María José Gutierrez Chavez, 25, said she regularly pushes herself to attend in-person PR events as a reporter at Inc. magazine.

“As fun as they look on paper, it can be hard to force yourself to attend a space where you most likely don’t know anyone — especially after a full day at work,” she said.

“But by going, I’ve met people who I end up grabbing coffee with outside of work, made friends who invite each other to our birthdays, and many who actually hit me up and send me job opportunities.”

Gen Z is craving experiences where they can actively build connections. “They’re looking for spaces that offer genuine community, room to experiment, and the chance to express themselves without pressure to perform,” says Speranzo from Lenovo, which has done extensive research on young consumer habits. “That shows up as a preference for experiences where they can participate, learn by doing, and connect across disciplines, not just watch or consume.”

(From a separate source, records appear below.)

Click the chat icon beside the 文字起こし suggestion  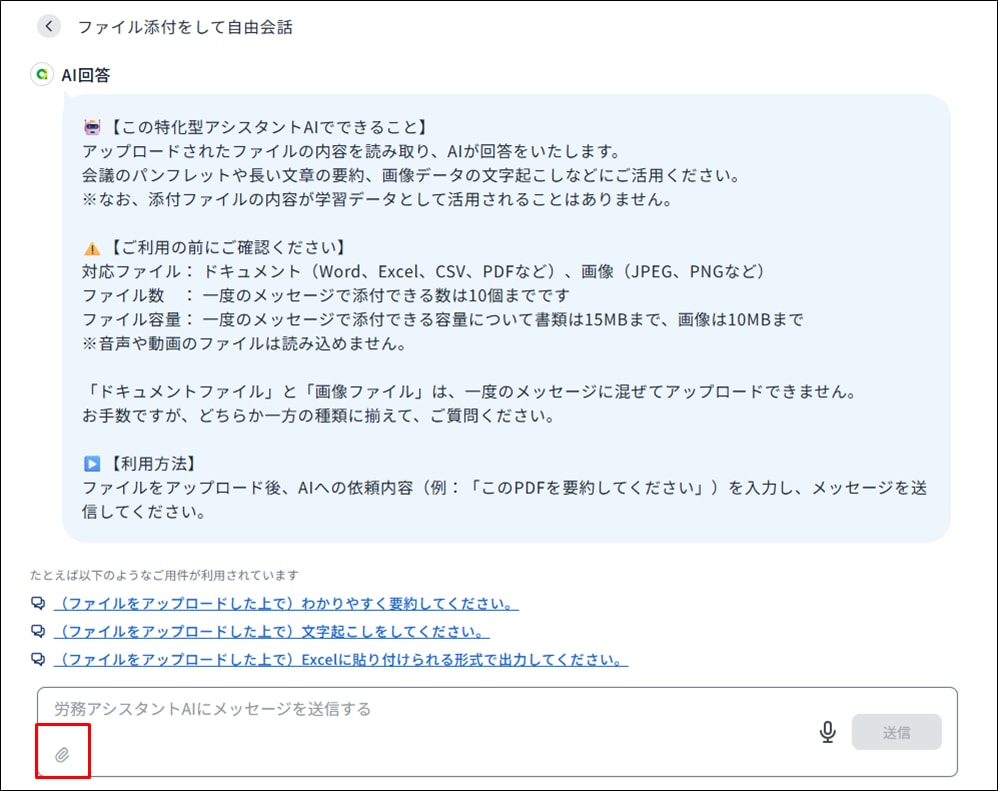click(x=39, y=632)
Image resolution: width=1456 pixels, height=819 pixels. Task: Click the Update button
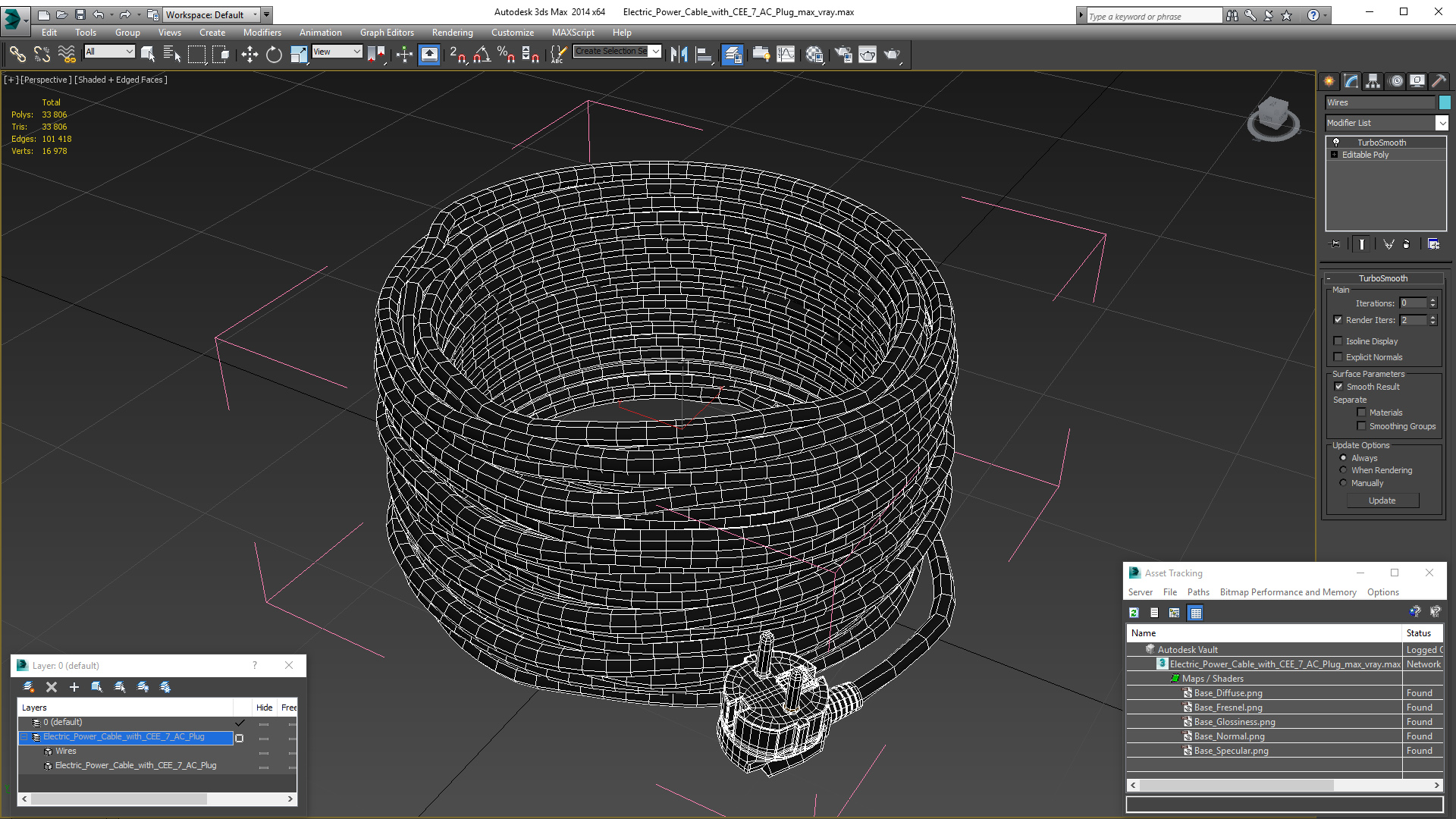pos(1382,500)
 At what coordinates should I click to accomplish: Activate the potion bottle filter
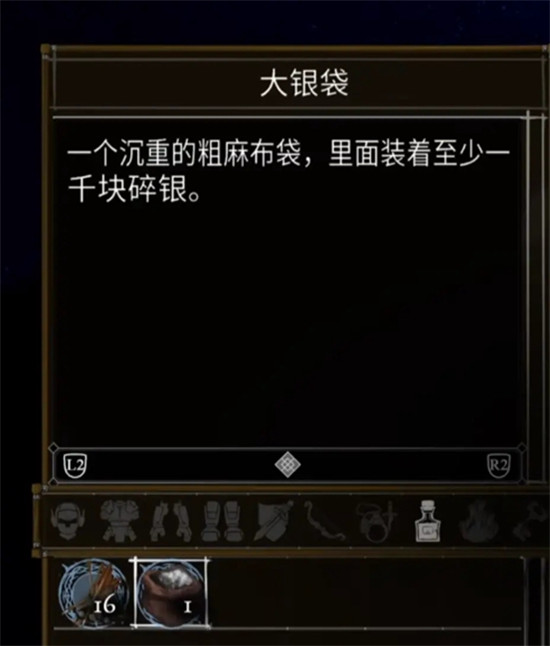tap(428, 521)
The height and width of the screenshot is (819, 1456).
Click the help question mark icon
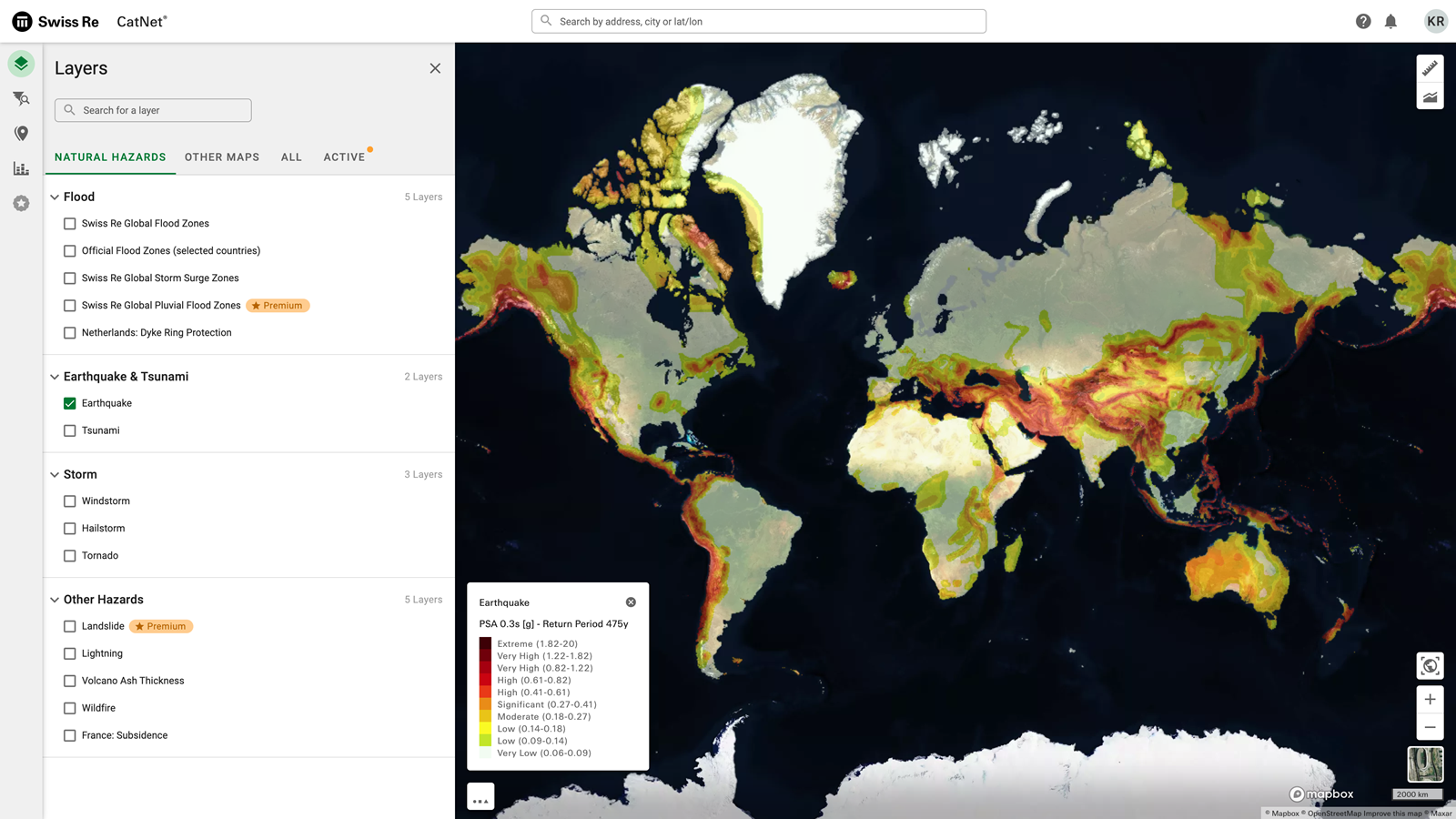1362,22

Savvy tech brands recognize the need to tap into this craving for human experiences, even when engaging with next gen tech is the goal of an event. Lenovo’s Make Space is an initiative that builds in-person experiences and environments that aim to empower creatives by demonstrating how they can confidently use modern technology like AI in their artistic endeavors. The technology is embedded into the experience of touch screens that affect the room, tools people can play with together, DJs and their visual team using our devices, and AI that supports exploration.

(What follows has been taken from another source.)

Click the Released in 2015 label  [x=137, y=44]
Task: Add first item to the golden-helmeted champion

Lenovo hosted Make Space NYFW X DAZED to launch the series in Brooklyn last February. The event featured DJ sets, artist installations by various artists, and an AI-driven runway experience powered by Lenovo’s Yoga Aura Edition AI PCs. Taking place during fashion week, the event pulled in a mix of attendees from different disciplines, like fashion director and stylist Nicola Formichetti who used Lenovo’s Yoga Aura Edition, AI and Smart Modes to build a digital fashion show, and Osean, an artist and creator, used the tools to create a virtual walk-through of a neon city. The entry line snaked down the block.

Gamers are doing it live

Even communities built entirely online are craving connection and community, and there’s a corresponding shift in how Gen Z interacts with online content. That has influenced how Lenovo’s gaming hub has designed experiences, says Volker Düring, VP & GM of PC Gaming at Lenovo. “We blend offline events with online storytelling so gamers can participate before, during, and after” he said. During Epic’s Unrealfest 2025, Lenovo gave Legion 9i laptops to Indie Game Developers @Loftia.gg and @Swammy who taught classes on site on how to build games on a gaming PC. Then they created digital content and how-to guides on Legion’s social handles.

Lenovo was also the official technology partner of both the FIFAe and the Esports World Cup 2025 (EWC), providing Legion Towers & Ecosystem devices to power the 2000-plus teams for the competition and experience zones.

In a culture shaped by feeds and filters, the most radical act might be simply showing up. In-person events offer credibility and shared energy that digital spaces can’t manufacture. “Helping people find each other, co-create across disciplines, and feel welcome without scale or spectacle is the goal,” says Speranzo. “At its best, technology acts as connective tissue rather than the main event, enabling pop-up creative spaces and moments of collective making that feel local and human.”

For a generation raised online, creating spaces for a real social life and meaningful connections is not just a bonus, but a human necessity.